The present invention thus provides an improved computer assisted phonetic learning system wherein a student/user can easily compare the representation of his/her pronunciation of words with that of a model speaker and also be provided with a score illustrating the comparison of, in percentage terms, of the differences. The process of pressing a key (FIGS. 17 and 22) while speaking each accented syllable links and aligns the student's recorded stream of speech to that of a model speaker and to the written text which is read. This alignment greatly facilitates the calculations which are the basis for the feedback on pronunciation provided to the student.
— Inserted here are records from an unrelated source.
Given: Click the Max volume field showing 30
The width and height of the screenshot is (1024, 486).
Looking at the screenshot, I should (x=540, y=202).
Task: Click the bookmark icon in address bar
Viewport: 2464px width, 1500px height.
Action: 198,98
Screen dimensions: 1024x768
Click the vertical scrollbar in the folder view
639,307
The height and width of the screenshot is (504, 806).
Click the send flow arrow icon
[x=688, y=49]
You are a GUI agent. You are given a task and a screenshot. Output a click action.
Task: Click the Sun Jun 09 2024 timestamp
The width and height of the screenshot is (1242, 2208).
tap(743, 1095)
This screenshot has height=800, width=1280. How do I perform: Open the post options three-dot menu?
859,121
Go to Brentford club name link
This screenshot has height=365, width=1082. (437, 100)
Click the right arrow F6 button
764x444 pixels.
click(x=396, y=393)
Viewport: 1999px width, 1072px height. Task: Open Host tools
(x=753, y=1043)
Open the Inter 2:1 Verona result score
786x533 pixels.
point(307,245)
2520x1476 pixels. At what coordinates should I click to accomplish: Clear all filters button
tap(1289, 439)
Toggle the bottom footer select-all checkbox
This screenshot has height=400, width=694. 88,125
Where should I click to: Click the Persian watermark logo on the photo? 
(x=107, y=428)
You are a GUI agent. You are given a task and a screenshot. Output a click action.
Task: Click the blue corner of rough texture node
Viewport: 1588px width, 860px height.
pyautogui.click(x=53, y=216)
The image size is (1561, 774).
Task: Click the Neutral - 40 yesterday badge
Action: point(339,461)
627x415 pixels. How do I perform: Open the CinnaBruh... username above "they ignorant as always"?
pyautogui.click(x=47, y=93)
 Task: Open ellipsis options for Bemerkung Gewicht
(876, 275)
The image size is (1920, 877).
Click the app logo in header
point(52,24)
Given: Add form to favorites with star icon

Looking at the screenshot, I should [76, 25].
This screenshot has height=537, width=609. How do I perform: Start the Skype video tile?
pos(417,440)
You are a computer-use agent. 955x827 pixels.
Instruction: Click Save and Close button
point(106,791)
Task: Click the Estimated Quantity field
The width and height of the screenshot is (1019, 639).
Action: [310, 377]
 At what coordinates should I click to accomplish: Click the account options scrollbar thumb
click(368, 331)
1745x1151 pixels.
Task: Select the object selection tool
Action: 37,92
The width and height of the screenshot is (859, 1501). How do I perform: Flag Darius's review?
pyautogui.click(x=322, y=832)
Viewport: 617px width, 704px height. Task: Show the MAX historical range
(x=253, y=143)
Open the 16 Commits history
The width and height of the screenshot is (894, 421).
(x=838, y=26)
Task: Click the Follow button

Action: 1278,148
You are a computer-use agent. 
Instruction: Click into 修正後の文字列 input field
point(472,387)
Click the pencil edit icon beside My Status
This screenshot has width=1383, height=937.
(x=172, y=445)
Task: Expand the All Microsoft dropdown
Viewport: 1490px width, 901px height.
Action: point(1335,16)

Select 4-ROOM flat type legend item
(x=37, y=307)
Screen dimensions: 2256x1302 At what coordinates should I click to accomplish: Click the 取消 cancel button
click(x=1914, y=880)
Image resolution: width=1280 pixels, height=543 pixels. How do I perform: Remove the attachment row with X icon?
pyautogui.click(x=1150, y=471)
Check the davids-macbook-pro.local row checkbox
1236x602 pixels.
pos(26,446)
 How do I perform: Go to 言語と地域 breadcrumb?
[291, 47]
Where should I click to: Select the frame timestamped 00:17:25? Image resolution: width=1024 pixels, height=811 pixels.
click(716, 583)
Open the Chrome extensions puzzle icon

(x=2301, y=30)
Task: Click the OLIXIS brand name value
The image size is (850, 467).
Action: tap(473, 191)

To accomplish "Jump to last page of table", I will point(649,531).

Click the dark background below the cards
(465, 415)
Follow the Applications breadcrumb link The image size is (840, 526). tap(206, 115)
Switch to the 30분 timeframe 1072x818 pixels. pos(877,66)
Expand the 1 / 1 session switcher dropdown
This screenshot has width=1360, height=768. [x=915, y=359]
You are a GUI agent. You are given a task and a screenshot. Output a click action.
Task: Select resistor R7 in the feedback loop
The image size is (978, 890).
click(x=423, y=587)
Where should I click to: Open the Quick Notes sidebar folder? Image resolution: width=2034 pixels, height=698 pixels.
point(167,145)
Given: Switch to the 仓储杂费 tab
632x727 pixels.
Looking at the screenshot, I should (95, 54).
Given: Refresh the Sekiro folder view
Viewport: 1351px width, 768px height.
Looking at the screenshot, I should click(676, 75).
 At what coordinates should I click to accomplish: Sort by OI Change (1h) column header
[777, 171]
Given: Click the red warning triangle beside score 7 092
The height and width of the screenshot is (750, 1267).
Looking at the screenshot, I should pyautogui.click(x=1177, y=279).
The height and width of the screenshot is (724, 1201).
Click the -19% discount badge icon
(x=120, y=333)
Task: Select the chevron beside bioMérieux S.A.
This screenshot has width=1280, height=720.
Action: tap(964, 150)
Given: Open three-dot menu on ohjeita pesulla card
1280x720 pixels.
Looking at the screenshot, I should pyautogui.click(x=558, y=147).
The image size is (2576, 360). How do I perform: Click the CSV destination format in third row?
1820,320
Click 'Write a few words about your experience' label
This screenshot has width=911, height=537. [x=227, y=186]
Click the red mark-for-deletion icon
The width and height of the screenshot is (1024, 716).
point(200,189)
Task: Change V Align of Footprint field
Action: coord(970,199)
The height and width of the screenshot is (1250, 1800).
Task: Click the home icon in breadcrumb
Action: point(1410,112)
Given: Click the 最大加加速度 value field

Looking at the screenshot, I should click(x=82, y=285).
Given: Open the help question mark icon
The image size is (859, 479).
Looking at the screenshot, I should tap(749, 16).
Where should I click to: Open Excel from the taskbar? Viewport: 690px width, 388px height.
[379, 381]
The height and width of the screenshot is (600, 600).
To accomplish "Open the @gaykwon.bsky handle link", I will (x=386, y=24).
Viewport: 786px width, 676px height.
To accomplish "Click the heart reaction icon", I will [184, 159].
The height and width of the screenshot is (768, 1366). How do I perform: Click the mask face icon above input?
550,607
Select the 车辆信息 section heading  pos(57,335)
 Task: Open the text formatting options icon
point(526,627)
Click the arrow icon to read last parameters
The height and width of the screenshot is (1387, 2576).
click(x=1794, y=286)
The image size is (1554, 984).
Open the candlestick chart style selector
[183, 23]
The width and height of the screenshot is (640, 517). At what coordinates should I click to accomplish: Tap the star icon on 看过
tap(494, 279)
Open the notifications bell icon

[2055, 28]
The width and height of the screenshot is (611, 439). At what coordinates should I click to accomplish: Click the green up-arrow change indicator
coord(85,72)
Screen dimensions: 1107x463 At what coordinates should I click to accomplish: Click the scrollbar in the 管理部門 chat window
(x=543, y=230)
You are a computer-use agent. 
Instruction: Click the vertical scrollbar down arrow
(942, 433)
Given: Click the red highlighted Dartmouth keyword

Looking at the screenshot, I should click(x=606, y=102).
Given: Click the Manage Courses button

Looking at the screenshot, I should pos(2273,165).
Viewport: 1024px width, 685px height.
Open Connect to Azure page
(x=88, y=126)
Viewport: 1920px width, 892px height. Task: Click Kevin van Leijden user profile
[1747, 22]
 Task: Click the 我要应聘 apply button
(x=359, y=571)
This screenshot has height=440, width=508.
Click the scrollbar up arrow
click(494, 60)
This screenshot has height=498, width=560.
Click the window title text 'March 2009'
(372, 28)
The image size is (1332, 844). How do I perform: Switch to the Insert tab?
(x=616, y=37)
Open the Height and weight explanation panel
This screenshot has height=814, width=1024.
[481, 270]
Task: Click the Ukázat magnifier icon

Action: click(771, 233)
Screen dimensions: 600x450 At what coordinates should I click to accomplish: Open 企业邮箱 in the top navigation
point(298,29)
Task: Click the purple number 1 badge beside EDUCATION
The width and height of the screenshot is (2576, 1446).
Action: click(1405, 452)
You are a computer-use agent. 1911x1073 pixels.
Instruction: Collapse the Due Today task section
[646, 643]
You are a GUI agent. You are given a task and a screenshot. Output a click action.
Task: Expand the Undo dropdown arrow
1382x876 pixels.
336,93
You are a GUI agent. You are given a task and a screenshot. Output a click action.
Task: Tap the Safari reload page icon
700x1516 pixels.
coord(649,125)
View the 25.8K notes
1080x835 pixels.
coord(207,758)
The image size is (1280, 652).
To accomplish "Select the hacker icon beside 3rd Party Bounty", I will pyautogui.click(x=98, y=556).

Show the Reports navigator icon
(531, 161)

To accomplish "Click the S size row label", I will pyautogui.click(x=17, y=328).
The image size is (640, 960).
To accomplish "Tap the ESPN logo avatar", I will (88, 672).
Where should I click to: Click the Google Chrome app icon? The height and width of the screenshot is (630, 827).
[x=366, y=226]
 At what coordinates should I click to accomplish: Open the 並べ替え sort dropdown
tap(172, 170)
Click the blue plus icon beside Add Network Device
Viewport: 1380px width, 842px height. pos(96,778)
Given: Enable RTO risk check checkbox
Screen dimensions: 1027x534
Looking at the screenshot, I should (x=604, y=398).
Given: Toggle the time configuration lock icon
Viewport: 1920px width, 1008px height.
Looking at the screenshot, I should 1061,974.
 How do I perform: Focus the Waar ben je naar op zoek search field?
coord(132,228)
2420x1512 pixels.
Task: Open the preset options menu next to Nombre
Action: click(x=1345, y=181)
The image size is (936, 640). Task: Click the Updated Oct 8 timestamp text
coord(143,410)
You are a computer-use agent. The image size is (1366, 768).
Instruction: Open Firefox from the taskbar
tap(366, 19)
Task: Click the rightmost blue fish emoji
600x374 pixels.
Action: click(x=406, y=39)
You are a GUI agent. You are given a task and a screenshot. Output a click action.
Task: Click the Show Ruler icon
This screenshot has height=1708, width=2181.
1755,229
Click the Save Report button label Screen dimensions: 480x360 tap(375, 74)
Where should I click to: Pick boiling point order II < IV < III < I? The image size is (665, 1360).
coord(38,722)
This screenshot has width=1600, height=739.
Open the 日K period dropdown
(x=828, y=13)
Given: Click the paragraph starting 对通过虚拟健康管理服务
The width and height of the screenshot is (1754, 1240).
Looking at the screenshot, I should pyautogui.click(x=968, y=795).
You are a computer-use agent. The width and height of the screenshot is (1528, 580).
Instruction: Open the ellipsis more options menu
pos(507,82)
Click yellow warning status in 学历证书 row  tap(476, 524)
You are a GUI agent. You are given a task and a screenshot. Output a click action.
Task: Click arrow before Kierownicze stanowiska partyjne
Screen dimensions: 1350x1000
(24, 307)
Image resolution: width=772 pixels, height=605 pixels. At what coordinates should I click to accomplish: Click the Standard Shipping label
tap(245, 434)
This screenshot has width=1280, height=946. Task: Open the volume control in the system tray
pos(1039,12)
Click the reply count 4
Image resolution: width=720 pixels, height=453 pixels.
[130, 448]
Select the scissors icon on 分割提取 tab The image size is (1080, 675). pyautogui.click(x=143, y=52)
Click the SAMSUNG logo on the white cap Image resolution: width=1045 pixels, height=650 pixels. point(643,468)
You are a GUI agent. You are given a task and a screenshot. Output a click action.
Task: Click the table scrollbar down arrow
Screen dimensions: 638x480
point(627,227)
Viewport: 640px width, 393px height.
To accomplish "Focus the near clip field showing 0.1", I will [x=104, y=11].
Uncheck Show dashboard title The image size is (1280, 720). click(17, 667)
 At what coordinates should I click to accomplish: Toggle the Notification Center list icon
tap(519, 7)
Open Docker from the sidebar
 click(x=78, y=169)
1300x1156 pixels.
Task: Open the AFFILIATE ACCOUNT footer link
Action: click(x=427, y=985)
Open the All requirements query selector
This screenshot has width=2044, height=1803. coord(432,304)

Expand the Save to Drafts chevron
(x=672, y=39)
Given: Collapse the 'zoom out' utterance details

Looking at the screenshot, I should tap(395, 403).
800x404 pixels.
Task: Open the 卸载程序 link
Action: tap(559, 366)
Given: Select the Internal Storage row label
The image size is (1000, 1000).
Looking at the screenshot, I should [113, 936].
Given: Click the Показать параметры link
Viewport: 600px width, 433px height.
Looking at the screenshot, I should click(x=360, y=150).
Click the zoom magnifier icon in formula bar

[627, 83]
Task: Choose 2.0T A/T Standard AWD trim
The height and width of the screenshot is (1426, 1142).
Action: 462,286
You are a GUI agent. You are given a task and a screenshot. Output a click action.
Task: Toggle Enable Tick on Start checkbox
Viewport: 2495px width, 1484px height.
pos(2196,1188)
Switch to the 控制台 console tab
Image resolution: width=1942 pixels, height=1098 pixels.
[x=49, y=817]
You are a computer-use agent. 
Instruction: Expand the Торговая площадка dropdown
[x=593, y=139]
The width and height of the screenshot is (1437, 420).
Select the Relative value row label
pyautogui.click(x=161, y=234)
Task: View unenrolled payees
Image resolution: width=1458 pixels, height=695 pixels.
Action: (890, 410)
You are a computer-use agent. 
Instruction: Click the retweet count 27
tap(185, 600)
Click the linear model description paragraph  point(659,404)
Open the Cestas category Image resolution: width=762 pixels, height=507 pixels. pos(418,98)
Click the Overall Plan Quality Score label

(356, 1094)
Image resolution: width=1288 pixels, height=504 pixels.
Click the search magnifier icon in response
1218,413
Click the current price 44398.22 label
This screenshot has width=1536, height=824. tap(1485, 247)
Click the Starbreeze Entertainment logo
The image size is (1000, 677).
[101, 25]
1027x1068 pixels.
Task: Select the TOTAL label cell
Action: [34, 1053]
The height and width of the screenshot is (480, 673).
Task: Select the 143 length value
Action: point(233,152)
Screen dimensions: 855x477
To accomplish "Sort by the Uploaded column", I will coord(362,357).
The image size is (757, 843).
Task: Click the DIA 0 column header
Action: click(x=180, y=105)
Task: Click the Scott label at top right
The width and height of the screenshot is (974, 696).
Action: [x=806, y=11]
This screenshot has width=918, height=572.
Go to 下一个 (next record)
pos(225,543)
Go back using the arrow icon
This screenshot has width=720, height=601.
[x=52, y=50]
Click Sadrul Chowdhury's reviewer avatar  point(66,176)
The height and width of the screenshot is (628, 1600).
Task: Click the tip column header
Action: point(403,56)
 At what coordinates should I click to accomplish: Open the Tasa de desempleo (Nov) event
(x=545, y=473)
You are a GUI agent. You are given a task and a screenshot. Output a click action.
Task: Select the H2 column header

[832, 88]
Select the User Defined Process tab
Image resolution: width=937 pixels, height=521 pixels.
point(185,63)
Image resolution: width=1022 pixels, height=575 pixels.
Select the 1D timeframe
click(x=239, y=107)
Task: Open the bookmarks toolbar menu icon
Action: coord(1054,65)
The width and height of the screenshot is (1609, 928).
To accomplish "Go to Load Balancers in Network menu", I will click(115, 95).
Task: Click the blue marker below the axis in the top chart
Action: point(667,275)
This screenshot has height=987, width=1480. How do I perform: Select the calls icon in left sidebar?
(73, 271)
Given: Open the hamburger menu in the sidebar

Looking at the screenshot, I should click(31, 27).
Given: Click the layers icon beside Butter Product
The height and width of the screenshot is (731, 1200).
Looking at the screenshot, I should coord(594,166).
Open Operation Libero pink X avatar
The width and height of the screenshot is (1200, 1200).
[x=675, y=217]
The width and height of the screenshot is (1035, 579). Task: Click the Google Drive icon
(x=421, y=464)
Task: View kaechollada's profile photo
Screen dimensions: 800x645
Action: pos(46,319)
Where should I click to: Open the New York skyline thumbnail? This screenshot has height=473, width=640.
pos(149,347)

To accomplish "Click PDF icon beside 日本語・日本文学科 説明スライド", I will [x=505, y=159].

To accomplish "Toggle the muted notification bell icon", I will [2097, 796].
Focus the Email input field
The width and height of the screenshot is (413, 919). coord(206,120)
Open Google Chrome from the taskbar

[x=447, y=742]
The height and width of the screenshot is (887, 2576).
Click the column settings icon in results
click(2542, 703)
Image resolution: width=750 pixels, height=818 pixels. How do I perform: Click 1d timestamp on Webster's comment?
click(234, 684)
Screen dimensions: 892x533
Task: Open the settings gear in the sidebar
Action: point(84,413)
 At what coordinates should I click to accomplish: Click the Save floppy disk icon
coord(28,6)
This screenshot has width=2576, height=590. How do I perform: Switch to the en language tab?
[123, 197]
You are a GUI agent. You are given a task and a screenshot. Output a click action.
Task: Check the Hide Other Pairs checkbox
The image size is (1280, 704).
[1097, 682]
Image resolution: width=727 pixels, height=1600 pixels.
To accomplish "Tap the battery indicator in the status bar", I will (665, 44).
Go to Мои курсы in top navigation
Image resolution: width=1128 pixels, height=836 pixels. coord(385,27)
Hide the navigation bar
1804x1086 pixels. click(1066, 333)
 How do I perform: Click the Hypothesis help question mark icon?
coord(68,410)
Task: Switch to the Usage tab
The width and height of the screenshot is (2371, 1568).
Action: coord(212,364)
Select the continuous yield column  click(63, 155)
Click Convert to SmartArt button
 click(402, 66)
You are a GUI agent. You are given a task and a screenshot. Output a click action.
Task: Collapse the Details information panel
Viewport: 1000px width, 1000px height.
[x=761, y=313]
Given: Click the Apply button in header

While the invention has been described with reference to its preferred embodiments, it will be understood by those skilled in the art that various changes may be made and equivalents may be substituted for elements thereof without departing from the true spirit and scope of the invention. In addition, many modifications may be made to adapt a particular situation or material to the teachings of the invention without departing from its essential teachings.